[SPARK-11905] [SQL] Support Persist/Cache and Unpersist in Dataset APIs #9889

gatorsmile · 2015-11-22T01:16:13Z

Persist and Unpersist exist in both RDD and Dataframe APIs. I think they are still very critical in Dataset APIs. Not sure if my understanding is correct? If so, could you help me check if the implementation is acceptable?

Please provide your opinions. @marmbrus @rxin @cloud-fan

Thank you very much!

SparkQA · 2015-11-22T03:44:16Z

Test build #46485 has finished for PR 9889 at commit c135e1f.

This patch passes all tests.
This patch merges cleanly.
This patch adds no public classes.

marmbrus · 2015-11-22T18:42:39Z

I'm worried the existing caching mechanisms might not work on dataset operations. Do we have a good notion of equality for encoders and lambda functions? Can you add some test coverage for this?

gatorsmile · 2015-11-22T18:56:52Z

I see, will make a try. Thanks!

gatorsmile · 2015-11-23T04:30:18Z

@marmbrus Do these newly added test cases resolve your concerns?

SparkQA · 2015-11-23T06:21:37Z

Test build #46510 has finished for PR 9889 at commit 2517777.

This patch passes all tests.
This patch merges cleanly.
This patch adds no public classes.

rxin · 2015-11-25T00:10:26Z

cc @marmbrus

I will let you merge this one.

marmbrus · 2015-11-25T02:42:23Z

sql/core/src/main/scala/org/apache/spark/sql/Dataset.scala

+
+  /**
+    * @since 1.6.0
+    */


The comment style here is off and we should actually have a description.
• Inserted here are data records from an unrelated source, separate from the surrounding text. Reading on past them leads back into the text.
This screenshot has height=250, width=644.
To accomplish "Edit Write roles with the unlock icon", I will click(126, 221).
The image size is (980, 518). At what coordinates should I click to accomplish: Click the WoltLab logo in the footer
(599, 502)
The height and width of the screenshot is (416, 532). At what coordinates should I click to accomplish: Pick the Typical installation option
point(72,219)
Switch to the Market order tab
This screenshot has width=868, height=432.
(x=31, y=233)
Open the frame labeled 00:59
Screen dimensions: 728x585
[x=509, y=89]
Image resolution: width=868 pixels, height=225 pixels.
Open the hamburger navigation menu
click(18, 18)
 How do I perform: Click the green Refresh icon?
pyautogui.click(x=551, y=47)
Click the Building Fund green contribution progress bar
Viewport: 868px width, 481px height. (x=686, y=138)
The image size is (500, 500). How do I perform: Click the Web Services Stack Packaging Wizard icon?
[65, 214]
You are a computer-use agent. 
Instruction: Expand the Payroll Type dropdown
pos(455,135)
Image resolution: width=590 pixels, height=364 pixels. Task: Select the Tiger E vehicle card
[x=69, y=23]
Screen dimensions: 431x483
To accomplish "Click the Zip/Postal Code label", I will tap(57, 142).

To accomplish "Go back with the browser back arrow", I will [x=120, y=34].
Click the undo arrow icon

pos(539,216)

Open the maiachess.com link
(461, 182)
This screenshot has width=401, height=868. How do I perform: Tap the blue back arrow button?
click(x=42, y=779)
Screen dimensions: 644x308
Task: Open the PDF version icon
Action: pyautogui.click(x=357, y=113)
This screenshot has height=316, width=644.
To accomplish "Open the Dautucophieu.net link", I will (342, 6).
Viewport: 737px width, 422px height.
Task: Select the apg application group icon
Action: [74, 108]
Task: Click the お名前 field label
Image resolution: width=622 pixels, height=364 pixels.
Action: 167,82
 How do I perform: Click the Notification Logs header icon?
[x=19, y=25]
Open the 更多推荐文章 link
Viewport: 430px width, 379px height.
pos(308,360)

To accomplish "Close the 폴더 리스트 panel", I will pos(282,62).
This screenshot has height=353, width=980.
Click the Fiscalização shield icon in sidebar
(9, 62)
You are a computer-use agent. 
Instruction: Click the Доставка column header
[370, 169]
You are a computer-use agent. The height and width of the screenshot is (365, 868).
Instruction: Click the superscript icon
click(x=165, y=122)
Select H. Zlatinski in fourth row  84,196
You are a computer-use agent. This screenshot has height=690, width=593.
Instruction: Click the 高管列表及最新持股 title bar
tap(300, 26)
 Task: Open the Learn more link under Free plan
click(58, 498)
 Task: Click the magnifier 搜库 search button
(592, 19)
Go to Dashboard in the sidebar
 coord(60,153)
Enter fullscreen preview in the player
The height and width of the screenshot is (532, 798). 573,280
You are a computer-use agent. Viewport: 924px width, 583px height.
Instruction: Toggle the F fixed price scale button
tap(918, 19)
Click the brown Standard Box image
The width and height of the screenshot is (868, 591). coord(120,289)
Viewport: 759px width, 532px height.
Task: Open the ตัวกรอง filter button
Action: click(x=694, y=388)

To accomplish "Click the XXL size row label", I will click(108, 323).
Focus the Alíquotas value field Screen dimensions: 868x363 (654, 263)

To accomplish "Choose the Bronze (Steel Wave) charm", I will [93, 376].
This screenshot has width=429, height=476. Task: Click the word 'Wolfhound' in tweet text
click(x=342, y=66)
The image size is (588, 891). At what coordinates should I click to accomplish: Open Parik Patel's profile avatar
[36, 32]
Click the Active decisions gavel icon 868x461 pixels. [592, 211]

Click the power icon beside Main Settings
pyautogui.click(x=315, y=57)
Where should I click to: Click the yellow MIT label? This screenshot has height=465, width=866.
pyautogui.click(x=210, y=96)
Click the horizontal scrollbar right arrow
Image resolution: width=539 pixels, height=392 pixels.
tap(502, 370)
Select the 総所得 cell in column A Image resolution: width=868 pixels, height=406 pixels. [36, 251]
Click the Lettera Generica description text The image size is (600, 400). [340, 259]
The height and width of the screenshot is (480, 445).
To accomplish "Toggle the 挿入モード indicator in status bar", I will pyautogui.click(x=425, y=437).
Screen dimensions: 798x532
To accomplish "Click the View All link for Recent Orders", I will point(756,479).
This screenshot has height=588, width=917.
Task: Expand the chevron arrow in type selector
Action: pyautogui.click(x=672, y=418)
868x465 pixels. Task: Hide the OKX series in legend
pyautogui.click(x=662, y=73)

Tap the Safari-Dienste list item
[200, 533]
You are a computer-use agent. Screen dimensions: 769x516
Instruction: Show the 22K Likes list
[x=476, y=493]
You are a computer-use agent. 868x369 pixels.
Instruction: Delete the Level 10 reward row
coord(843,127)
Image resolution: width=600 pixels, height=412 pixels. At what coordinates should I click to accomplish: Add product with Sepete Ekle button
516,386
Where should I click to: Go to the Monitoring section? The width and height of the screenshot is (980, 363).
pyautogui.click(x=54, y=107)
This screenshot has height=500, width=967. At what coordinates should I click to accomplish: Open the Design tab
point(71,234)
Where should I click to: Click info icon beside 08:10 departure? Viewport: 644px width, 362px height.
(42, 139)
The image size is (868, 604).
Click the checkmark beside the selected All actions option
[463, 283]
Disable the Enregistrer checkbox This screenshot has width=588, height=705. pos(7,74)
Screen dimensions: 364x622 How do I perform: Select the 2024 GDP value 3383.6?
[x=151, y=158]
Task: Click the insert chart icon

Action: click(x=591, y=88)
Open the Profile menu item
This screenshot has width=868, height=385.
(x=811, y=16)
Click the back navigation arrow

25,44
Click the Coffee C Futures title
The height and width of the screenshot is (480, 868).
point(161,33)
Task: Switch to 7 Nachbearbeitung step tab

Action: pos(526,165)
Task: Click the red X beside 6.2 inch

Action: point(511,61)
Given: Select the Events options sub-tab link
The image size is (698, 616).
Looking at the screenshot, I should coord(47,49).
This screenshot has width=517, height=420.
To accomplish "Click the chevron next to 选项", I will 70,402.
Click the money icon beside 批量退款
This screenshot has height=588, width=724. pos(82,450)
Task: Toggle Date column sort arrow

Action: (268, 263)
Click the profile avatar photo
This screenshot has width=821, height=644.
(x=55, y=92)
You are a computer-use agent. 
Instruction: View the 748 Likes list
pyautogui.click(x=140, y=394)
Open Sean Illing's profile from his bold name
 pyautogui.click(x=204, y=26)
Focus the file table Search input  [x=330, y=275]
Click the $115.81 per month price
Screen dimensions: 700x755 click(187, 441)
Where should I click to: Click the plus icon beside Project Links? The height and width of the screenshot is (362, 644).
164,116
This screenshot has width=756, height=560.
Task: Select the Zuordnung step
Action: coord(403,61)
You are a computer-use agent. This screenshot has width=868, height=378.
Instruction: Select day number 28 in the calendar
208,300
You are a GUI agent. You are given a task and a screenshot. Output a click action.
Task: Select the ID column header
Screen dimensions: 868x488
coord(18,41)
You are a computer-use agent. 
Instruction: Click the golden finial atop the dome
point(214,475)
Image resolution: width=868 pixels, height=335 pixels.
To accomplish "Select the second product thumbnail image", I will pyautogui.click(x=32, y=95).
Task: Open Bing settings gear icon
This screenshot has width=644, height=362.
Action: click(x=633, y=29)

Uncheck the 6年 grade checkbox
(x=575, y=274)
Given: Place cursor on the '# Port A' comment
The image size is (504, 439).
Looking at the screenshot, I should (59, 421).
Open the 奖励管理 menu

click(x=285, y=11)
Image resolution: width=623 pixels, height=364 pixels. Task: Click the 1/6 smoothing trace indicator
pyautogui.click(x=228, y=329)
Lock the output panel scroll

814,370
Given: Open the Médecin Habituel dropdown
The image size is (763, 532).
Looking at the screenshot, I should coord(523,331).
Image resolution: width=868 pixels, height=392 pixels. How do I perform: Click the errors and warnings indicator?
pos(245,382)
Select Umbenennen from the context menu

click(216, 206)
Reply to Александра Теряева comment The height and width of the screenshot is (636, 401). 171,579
Could we just move the functions/docs from DataFrame to Queryable?

So far, we are unable to move the functions to Queryable because the types of the returned values are different. I just added the descriptions in both DataFrame and Dataset. Hopefully, it resolves your concern. Thanks!

@marmbrus moving functions into Queryable actually breaks both scaladoc and javadoc.

@rxin I think thats only because we explicitly exclude execution from scaladoc. Maybe we should move queryable? or don't exclude that class. I don't want to duplicate a ton of docs.

marmbrus · 2015-11-25T02:50:40Z

It would be great to also have thats that ensure that things like .as[Class] do not break caching.

marmbrus · 2015-11-25T02:52:44Z

sql/core/src/main/scala/org/apache/spark/sql/execution/Queryable.scala

@@ -27,6 +28,7 @@ private[sql] trait Queryable {
  def schema: StructType
  def queryExecution: QueryExecution
  def sqlContext: SQLContext
+  private[sql] def logicalPlan: LogicalPlan


Can we just get this from the queryExecution in the cache manager? or at least define it explicitly here. I don't want dataframes and datasets to fall out of sync with regards to what the canonical plan phase is.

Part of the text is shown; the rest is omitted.